PROBLEM TO WORK ON:
Write out each of the rows below word for word, leaving out the pictures.

═════ DATA

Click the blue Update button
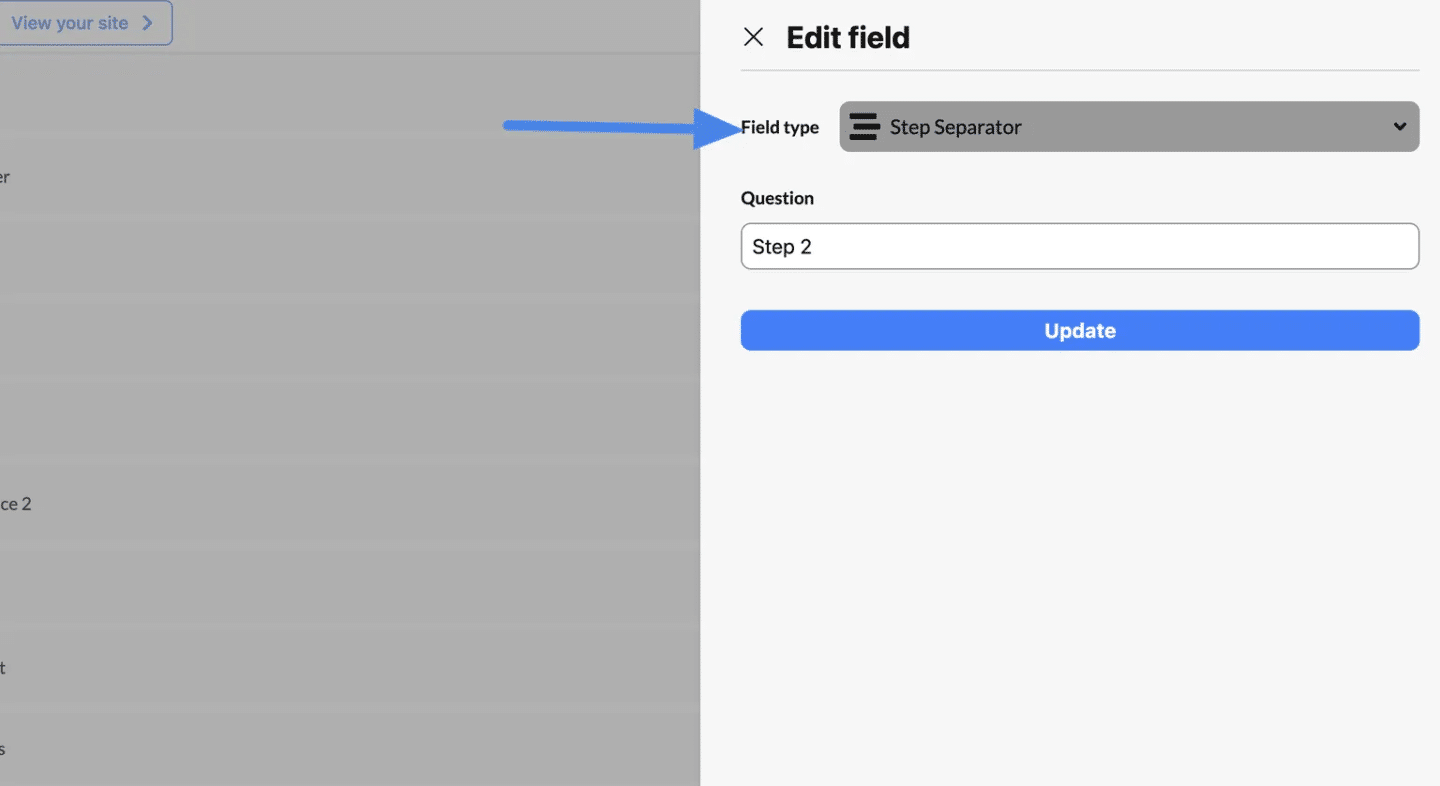Image resolution: width=1440 pixels, height=786 pixels. pos(1079,331)
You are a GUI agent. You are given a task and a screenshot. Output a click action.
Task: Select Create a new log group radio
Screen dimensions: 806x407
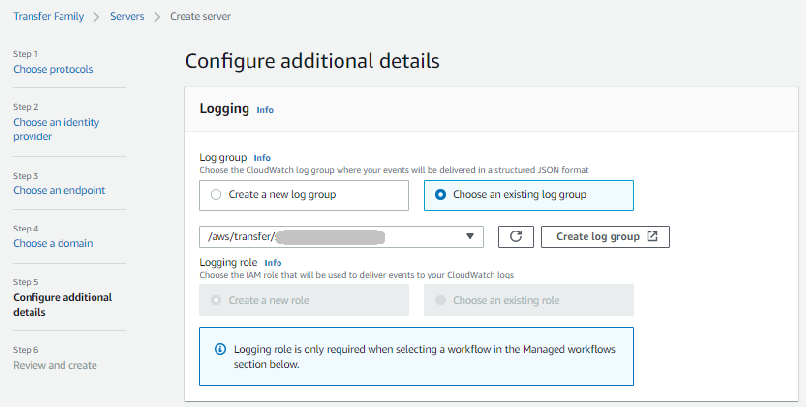216,195
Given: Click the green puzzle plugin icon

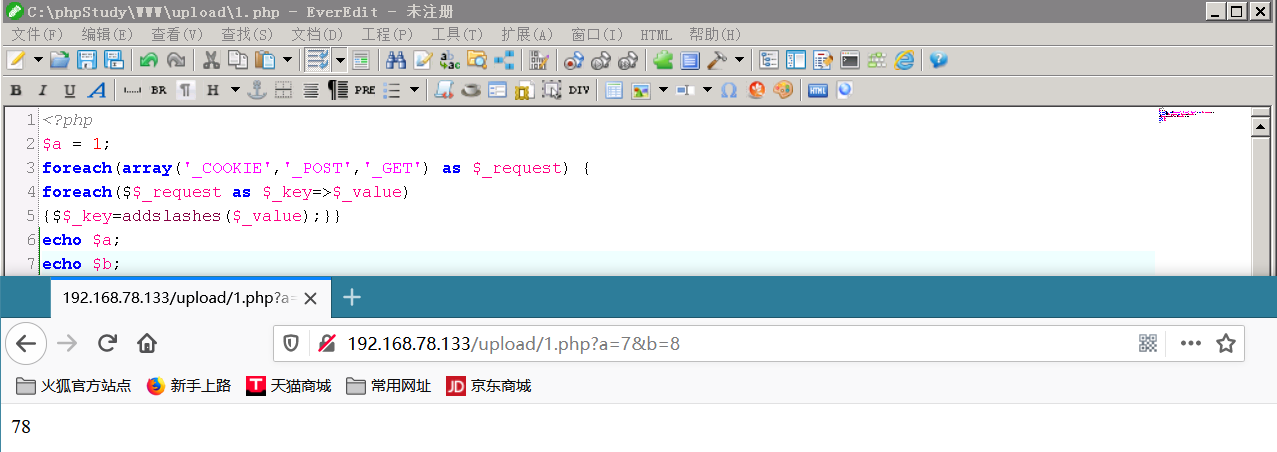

══════════

EXERCISE RESULT:
Click the blue Update button
Image resolution: width=1440 pixels, height=786 pixels. pos(1079,331)
You are a GUI agent. You are given a task and a screenshot. Output a click action.
Task: Select Create a new log group radio
Screen dimensions: 806x407
216,195
Given: Click the green puzzle plugin icon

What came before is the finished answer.